This year Photon16 conference at University of Leeds will be holding a special ‘Women in Optics: Working in Industry’ event to provide information and advice to academic researchers and PhD students on how to begin and advance a career in industry.
It will be an interactive Q&A session with three speakers (Dr Phillipa Timmins, Dr Susannah Heck & Dr Maria Serrate), with a diverse range of experiences, each giving a short summary of their career paths taking questions from the audience.
The event takes place on 7 September, 13:15 – 14:00 @ Photon16 at University of Leeds. Refreshments will be provided. Download more details.
We congraulate all the IOP Award winners of 2016 who have now been announced. It is inspiring to see a large number of the recipients being recognised for their research and dedication to the field of optics and photonics, and related disciplines.

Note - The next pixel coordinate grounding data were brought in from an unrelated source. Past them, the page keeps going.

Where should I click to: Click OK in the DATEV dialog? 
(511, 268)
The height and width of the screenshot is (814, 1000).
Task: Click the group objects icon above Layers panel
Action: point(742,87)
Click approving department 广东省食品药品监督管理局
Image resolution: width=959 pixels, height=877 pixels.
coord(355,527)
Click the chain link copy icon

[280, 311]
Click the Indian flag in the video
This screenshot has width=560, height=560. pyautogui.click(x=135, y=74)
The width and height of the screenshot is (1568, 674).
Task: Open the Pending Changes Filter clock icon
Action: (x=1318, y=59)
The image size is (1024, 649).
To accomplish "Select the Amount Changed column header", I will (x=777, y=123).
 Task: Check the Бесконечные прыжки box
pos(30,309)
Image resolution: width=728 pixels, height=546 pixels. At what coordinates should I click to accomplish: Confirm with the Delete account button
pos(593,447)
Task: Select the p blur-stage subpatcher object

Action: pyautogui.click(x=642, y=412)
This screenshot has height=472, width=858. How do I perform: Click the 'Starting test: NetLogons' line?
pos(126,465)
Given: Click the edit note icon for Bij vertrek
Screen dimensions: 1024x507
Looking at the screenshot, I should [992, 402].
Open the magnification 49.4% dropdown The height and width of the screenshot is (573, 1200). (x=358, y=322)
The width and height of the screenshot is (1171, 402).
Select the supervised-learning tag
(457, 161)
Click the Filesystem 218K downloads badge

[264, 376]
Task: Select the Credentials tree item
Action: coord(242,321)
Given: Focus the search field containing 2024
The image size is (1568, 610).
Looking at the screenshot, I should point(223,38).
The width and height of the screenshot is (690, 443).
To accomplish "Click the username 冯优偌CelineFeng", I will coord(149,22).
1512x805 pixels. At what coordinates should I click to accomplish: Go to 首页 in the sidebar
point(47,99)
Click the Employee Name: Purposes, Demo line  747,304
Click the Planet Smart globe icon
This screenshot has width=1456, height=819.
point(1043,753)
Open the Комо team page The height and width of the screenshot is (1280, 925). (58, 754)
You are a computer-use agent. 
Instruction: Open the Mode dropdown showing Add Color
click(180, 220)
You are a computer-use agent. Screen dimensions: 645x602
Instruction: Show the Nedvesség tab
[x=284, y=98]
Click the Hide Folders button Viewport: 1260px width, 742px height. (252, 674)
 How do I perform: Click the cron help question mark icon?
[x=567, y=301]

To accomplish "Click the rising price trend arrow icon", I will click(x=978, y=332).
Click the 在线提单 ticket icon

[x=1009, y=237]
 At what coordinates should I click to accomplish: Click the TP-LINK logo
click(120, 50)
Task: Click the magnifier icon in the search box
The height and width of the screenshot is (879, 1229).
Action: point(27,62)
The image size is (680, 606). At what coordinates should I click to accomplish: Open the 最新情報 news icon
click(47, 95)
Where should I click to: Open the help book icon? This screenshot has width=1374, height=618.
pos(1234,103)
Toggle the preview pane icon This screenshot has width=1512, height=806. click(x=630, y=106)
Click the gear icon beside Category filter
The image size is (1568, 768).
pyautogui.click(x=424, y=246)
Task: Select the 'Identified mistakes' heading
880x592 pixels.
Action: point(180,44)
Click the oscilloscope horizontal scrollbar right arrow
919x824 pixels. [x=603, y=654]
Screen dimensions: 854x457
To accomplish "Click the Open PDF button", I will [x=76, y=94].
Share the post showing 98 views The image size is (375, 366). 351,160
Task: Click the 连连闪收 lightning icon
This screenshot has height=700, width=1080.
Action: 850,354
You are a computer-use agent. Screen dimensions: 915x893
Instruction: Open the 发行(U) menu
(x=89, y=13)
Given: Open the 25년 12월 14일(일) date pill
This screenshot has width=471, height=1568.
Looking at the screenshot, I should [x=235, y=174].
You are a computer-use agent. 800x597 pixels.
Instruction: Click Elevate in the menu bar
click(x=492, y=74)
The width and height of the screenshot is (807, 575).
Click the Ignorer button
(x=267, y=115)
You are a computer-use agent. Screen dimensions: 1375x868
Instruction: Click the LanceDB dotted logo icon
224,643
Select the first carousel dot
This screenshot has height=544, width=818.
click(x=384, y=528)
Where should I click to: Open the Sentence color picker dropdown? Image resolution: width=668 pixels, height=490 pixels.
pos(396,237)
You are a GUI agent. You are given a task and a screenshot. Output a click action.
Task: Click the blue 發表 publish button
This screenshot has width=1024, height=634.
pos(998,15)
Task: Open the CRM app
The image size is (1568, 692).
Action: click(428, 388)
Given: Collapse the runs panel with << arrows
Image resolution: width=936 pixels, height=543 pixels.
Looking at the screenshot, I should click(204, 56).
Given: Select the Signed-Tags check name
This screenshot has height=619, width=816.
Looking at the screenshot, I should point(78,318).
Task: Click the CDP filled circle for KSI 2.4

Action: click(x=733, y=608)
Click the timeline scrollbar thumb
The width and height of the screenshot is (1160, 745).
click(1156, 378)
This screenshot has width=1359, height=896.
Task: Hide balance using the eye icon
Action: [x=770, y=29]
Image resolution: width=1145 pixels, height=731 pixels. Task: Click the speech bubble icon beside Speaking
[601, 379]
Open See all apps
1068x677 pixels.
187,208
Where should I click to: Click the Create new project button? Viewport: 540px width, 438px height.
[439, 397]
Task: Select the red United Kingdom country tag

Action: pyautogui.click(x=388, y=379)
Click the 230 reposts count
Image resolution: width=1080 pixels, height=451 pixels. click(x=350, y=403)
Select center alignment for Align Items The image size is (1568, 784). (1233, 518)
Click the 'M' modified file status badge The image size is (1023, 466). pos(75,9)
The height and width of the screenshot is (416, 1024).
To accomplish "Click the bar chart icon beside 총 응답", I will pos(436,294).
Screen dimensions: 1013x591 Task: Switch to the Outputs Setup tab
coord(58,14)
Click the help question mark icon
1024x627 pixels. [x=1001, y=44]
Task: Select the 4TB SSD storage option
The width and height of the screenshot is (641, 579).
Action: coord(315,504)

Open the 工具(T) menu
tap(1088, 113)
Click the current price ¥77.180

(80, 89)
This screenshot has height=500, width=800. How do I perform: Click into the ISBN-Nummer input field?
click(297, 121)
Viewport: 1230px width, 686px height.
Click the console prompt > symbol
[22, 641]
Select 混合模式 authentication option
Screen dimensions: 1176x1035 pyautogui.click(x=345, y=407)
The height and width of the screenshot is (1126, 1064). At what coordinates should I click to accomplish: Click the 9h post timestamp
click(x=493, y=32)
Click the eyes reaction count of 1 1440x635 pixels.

Among those awarded are:
- Professor Jenny Nelson (Imperial College London), recipient of the Faraday Medal and Prize, ‘for her pioneering advances in the science of nanostructured and molecular semiconductor materials.’
- Dr Graeme Malcolm (M Squared Lasers), recipient of the Swan Medal and prize, ‘for his role in founding M Squared Lasers, and his contribution to the design and manufacture of transformative award-winning photonics products.’
- Dr Alexandra Olaya-Castro (University College London), recipient of the Maxwell Medal and Prize, ‘for her contributions to the theory of quantum effects in biomolecular systems – in particular, to the understanding of exciton-vibration interactions and the emergence of nontrivial quantum behaviour in photosynthetic complexes.’
- Dr Jacopo Bertolotti (University of Exeter), recipient of the Moseley Medal and Prize, ‘for his contributions to the understanding and exploitation of light scattering both in natural and in artificial materials.’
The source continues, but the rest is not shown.